Eleni ate and drank, rested, sat on a birth ball, walked the hall, and rested some more over the next fifteen hours. At one point the doctors suggested trying Pitocin if things slowed down any more, but put off that idea for a few hours. By morning, they asked if the couple was okay with that or what they would like to do. We talked about it and Eleni asked if she could get something to help her rest for a while and see if the rushes would pick up on their own if she was less exhausted. We had discussed some of these options during our prenatal appointments and as Eleni was still wishing for this birth to be as natural as possible, the doctor agreed. We turned off the lights, closed the door, and Mom, Dad, and I all got in a two- to three-hour nap, which felt great.

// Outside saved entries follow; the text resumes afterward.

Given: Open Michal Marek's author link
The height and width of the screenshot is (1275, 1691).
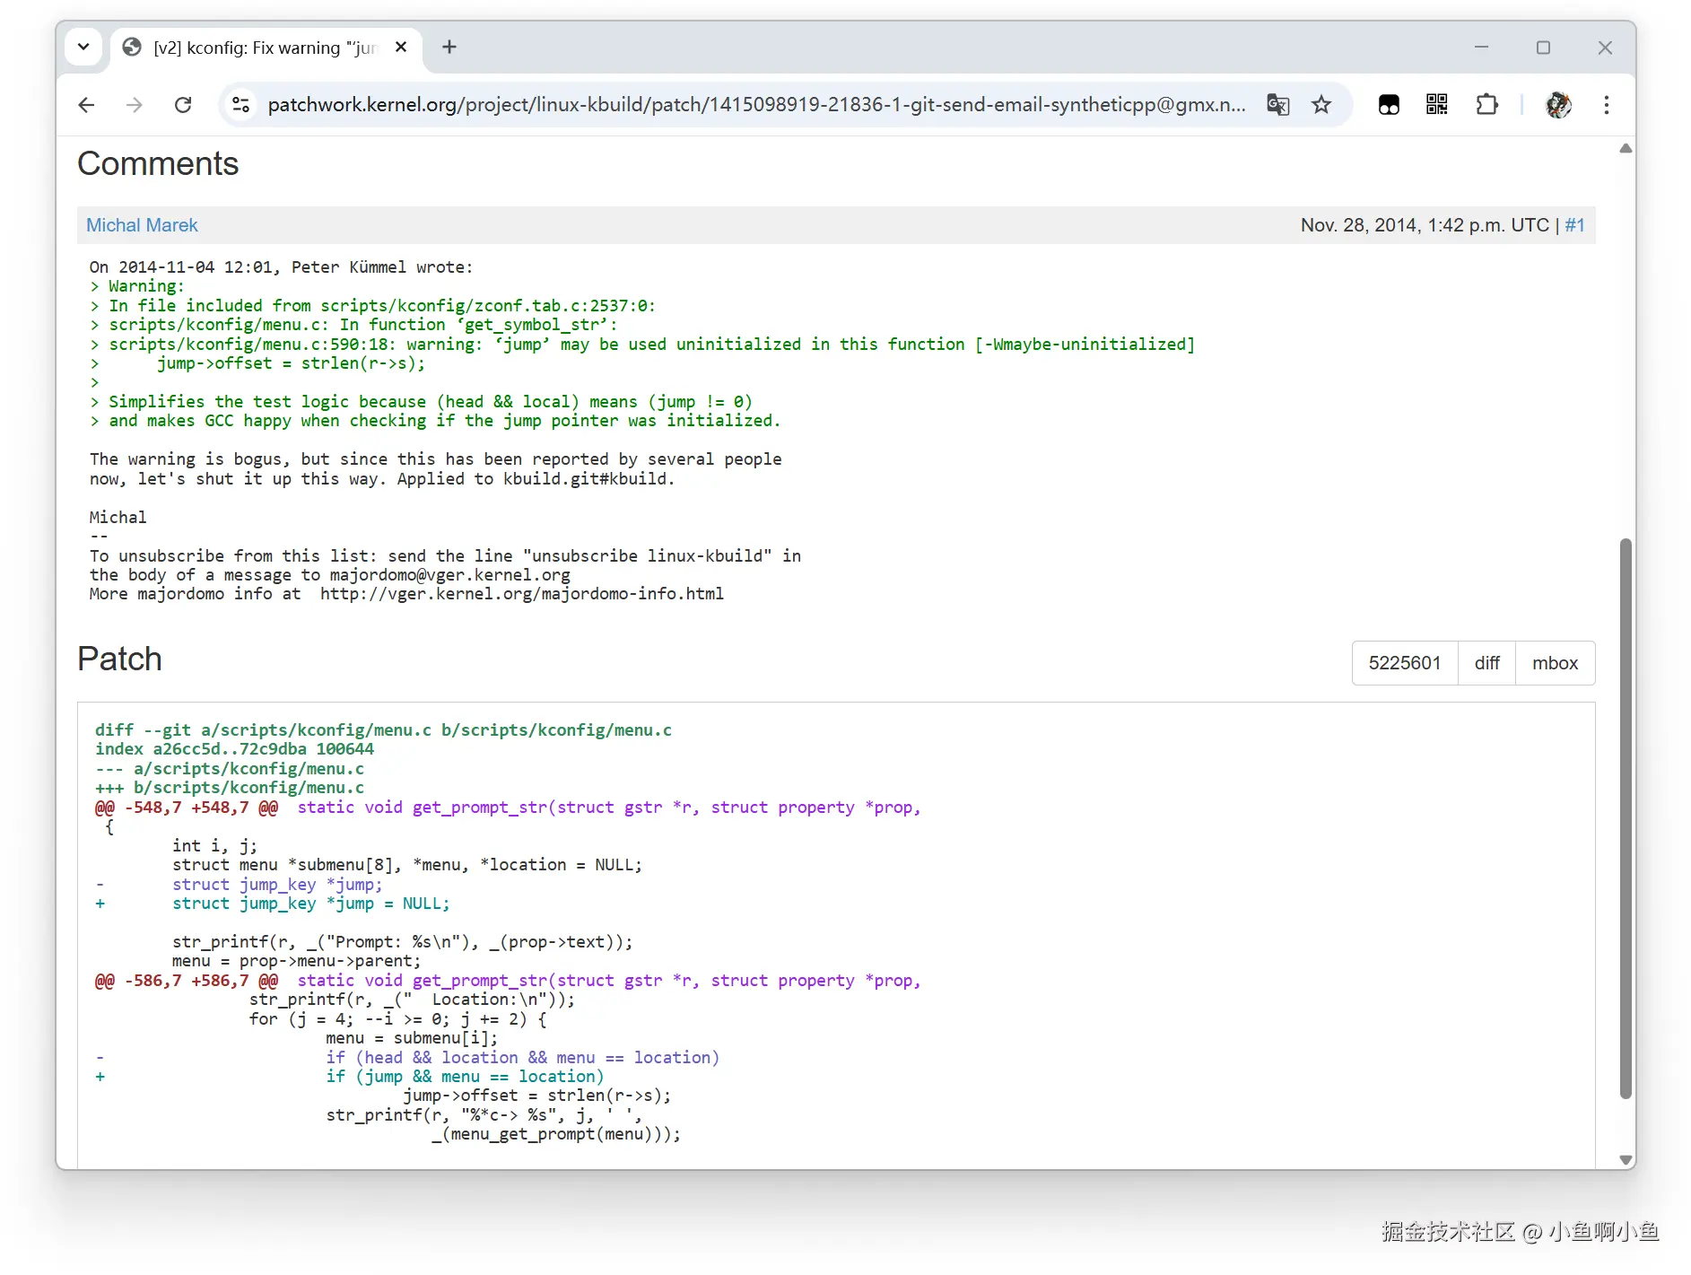Looking at the screenshot, I should tap(142, 225).
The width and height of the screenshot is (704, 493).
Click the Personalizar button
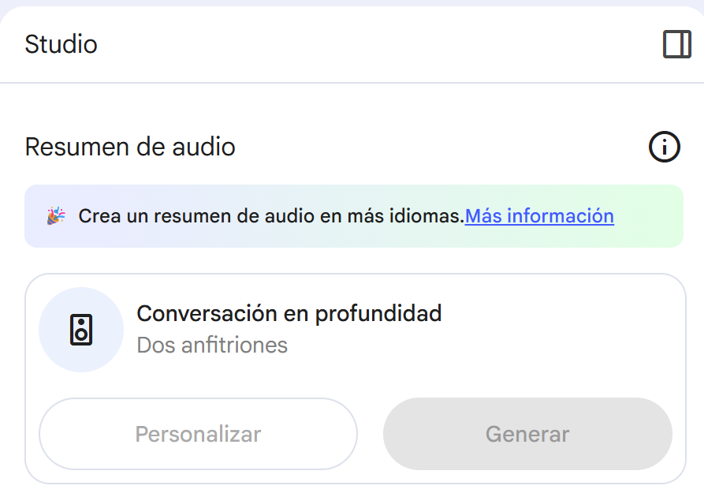click(198, 434)
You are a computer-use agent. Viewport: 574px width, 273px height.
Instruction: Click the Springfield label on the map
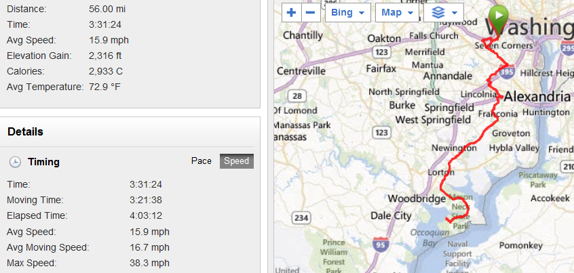coord(448,107)
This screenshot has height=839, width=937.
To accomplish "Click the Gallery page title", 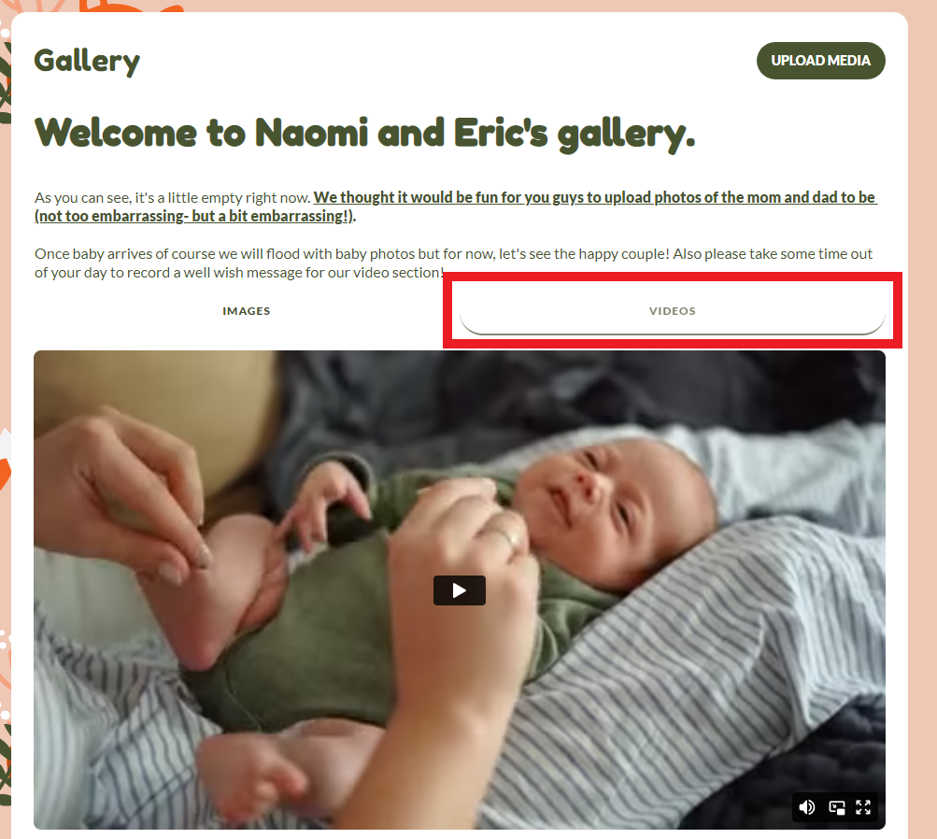I will tap(87, 61).
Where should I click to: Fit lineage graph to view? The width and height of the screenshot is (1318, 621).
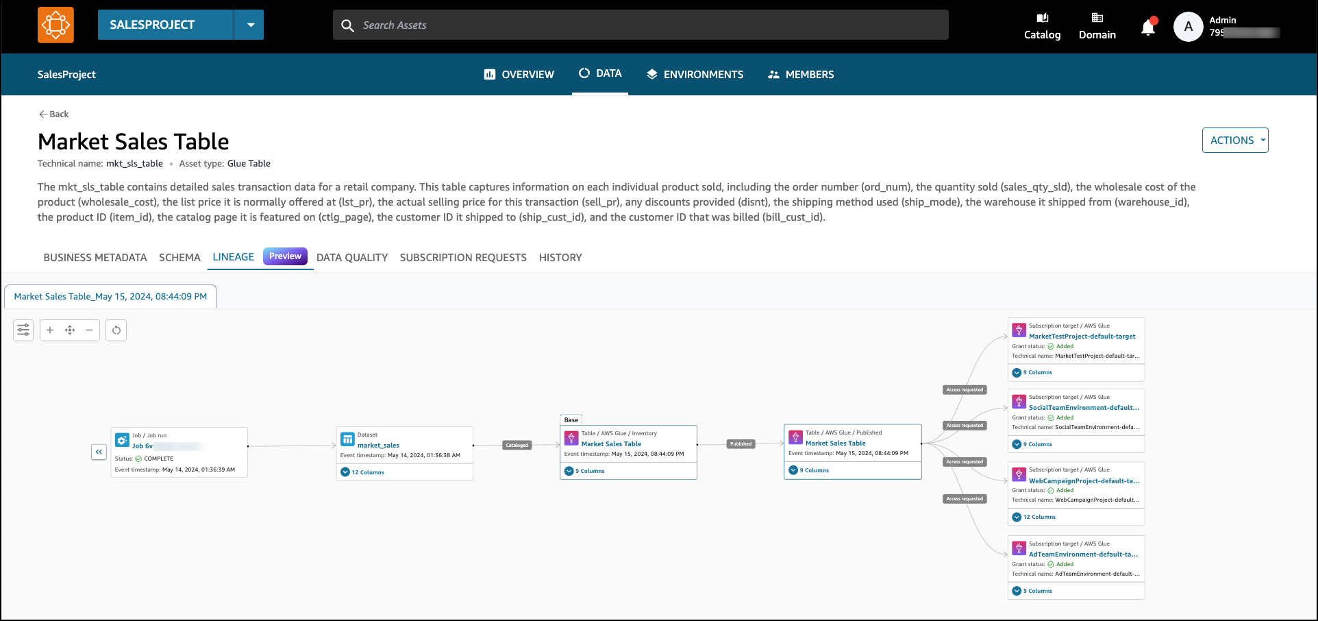tap(70, 330)
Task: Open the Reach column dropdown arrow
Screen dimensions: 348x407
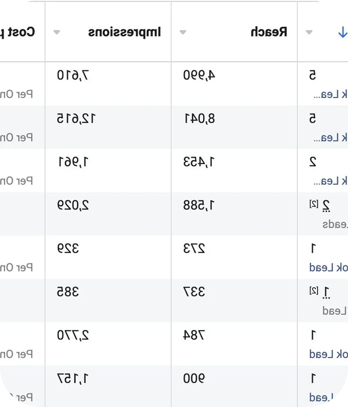Action: 183,32
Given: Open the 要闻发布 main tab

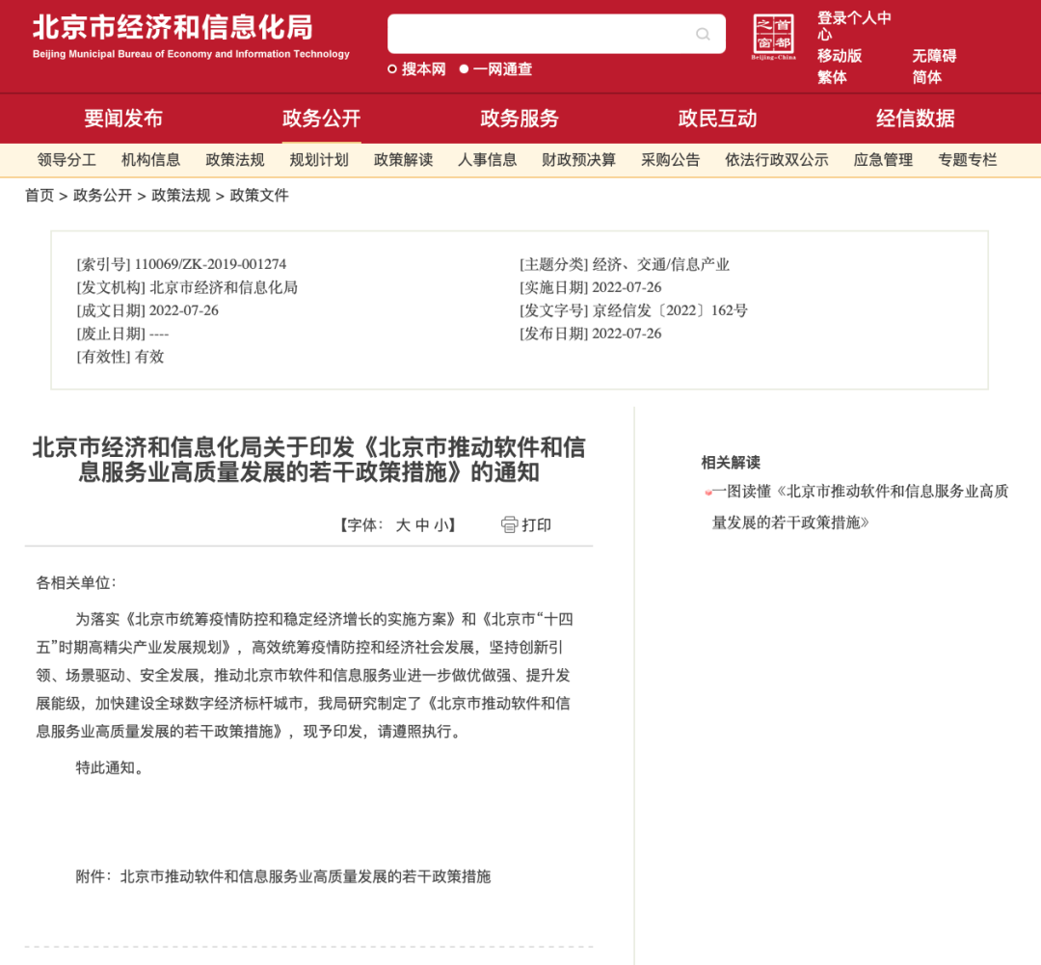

We woke up when her water broke on its own (called spontaneous rupture of membranes) toward the morning of the second day. The water was clear and her baby girl still had an amazingly good heart rate when they checked her. Still at a rate of about one centimeter every three or four hours, Eleni slowly progressed. It was enough progress, and no regression, that the doctors—there were now three female doctors checking in with us—didn’t feel anything had to be done, but said that they could offer a few ideas if Eleni was interested in speeding things up. I assured her that this was up to her but that her baby sounded very good. She continued to eat and rested when she got tired of walking or being on the birth ball. She spent the
next few hours in the candle-lit tub room, dozing as I slowly dribbled a steady trickle of warm water over her belly. She was at five centimeters, still considered progress.
When the rushes started getting stronger, Eleni told me she was scared. She didn’t know what to do next. She didn’t know if she would be too exhausted to push later. She didn’t know how much more she could stand. I explained again that this was the longest and the hardest part of labor, that going into transition is the end of this stage and that she was doing wonderfully. I told her that her baby still sounded really great and that we would help her with each rush as it came. I reminded her that she only had to get through one rush at a time.
She closed her eyes and lay back down in the water. I was calculating in my head that at this rate we could be doing this for eight or nine more hours.
I thought maybe imagery would help so I said, “Sweetheart, look up at the ceiling. See that big black circle (the exam lamp)? That is how big you need to be. You will open like a flower, petal by petal. You won’t break. You have lots of room and your baby isn’t huge. She is probably six or seven pounds, just right for you.